• **Exercise**
Find each line in the data below that contains the string "dropdown" and copy those lines in full.

• **Input**

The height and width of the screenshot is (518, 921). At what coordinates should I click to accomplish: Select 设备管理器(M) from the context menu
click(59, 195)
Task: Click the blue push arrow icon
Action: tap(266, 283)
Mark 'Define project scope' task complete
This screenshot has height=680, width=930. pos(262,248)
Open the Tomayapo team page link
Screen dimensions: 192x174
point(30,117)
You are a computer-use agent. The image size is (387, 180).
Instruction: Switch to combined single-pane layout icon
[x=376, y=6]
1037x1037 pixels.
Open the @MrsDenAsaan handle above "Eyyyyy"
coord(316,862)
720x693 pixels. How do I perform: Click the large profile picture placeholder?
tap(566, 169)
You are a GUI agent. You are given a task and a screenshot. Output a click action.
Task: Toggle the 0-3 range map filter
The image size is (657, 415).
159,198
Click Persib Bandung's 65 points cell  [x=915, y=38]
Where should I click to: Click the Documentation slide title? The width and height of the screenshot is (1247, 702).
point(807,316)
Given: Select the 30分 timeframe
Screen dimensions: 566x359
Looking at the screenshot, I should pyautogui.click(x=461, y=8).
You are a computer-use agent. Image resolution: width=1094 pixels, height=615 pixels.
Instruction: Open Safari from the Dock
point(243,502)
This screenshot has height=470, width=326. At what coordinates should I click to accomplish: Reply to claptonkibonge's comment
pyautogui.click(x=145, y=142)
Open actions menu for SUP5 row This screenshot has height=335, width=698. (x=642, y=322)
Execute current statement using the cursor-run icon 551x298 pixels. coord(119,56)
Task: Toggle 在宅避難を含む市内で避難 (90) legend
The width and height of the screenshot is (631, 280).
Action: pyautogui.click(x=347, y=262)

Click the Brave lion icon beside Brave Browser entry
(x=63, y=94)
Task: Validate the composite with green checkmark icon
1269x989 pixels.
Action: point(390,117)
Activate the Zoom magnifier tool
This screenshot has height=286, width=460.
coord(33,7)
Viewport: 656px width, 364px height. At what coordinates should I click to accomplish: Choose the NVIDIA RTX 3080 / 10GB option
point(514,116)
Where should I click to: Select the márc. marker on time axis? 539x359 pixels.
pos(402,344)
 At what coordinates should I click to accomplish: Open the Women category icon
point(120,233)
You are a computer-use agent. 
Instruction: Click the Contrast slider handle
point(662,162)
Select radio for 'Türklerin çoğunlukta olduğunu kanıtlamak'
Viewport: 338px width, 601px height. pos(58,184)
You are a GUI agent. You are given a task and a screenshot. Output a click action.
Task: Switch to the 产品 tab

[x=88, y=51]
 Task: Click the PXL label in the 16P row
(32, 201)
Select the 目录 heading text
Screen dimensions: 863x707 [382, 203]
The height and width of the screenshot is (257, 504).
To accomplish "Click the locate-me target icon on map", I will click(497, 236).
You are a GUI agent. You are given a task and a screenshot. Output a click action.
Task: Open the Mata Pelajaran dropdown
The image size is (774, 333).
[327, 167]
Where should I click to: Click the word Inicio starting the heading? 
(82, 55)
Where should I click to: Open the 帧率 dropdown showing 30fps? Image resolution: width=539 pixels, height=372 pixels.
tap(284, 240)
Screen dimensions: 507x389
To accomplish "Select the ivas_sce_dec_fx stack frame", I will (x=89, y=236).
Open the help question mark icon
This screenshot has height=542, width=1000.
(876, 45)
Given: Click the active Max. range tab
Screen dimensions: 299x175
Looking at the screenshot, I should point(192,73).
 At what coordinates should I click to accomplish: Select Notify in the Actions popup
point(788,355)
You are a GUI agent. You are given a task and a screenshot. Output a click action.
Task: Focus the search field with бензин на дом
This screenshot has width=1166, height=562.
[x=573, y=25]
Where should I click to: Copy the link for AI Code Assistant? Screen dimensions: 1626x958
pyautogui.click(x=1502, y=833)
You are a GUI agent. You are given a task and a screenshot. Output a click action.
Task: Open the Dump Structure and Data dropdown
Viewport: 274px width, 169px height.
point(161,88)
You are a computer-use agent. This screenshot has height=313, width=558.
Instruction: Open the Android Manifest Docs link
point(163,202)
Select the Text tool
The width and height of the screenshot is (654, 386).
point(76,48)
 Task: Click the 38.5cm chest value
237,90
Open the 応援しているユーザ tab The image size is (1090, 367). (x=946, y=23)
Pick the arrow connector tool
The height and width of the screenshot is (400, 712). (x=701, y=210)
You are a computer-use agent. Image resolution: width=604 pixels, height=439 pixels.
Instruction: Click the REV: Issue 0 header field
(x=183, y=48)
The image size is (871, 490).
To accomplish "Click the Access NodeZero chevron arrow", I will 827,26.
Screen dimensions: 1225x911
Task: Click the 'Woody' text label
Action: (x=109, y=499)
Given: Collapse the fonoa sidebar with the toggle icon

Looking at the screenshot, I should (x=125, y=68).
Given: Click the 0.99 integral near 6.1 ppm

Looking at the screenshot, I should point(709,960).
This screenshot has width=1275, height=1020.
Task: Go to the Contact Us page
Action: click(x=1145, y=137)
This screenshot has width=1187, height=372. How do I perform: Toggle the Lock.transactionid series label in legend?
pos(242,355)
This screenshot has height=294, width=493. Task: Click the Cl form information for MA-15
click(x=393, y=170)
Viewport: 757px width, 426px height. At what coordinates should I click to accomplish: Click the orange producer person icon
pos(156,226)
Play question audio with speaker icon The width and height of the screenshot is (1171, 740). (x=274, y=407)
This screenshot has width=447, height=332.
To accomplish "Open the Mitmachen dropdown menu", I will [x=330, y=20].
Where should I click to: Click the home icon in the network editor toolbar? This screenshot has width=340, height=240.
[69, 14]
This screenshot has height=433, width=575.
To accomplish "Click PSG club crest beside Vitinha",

• **Solution for this problem**
Task: Open the Mata Pelajaran dropdown
Where should I click to: Open the 帧率 dropdown showing 30fps? Image resolution: width=539 pixels, height=372 pixels.
Task: Open the Dump Structure and Data dropdown
To accomplish "Open the Mitmachen dropdown menu", I will [x=330, y=20].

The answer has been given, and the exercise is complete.